Exercise:
The answer should be each line of the records that contains the word "checkbox"; please copy them all.

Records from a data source

※ ※ ※

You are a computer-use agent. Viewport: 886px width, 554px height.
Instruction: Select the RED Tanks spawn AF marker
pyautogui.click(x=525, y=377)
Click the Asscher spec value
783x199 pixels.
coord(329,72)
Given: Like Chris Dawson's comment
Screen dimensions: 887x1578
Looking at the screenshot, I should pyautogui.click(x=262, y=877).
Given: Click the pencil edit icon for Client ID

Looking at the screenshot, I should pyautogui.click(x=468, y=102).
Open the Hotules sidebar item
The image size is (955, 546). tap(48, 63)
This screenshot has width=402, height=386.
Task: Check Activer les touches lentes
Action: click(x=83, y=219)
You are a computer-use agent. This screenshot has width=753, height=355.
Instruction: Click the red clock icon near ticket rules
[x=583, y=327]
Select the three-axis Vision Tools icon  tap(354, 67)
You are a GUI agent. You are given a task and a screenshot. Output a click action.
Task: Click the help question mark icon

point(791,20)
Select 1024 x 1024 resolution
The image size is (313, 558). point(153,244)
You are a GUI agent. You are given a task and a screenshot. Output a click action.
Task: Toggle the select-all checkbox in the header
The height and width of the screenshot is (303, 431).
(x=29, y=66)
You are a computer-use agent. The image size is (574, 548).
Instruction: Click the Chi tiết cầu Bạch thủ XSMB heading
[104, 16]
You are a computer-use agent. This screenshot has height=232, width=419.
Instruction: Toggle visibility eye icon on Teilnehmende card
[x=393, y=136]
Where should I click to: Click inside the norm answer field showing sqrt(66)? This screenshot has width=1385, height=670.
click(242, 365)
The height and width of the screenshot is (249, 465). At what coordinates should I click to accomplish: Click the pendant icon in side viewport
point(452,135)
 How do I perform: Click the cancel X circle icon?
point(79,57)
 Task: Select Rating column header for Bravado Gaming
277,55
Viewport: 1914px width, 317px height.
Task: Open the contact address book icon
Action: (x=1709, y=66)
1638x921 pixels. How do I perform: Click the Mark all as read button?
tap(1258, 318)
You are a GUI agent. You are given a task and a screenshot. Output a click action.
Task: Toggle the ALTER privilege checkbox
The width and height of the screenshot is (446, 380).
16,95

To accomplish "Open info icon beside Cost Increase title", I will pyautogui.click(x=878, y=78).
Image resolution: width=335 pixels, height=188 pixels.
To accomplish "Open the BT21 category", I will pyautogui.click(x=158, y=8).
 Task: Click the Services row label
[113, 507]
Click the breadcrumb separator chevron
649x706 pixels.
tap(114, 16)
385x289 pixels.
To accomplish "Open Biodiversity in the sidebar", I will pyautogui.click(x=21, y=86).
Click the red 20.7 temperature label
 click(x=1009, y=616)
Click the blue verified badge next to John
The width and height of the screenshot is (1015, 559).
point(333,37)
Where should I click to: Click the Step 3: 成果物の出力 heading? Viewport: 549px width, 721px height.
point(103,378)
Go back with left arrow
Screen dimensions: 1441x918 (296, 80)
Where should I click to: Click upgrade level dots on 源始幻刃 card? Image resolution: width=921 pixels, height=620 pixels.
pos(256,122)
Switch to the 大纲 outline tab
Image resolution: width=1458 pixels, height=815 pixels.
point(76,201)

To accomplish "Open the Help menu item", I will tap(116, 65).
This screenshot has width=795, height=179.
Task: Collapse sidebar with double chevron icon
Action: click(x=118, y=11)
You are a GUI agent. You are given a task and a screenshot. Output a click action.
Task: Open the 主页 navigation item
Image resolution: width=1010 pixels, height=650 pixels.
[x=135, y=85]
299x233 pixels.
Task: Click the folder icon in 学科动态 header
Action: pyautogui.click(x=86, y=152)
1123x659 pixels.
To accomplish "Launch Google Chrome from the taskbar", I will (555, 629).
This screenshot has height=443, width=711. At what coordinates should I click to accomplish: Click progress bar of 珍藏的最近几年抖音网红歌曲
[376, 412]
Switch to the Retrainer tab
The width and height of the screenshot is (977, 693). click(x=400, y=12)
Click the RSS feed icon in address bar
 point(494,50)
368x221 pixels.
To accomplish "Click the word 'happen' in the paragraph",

※ ※ ※

Task answer:
Task: Toggle the select-all checkbox in the header
Task: Toggle the ALTER privilege checkbox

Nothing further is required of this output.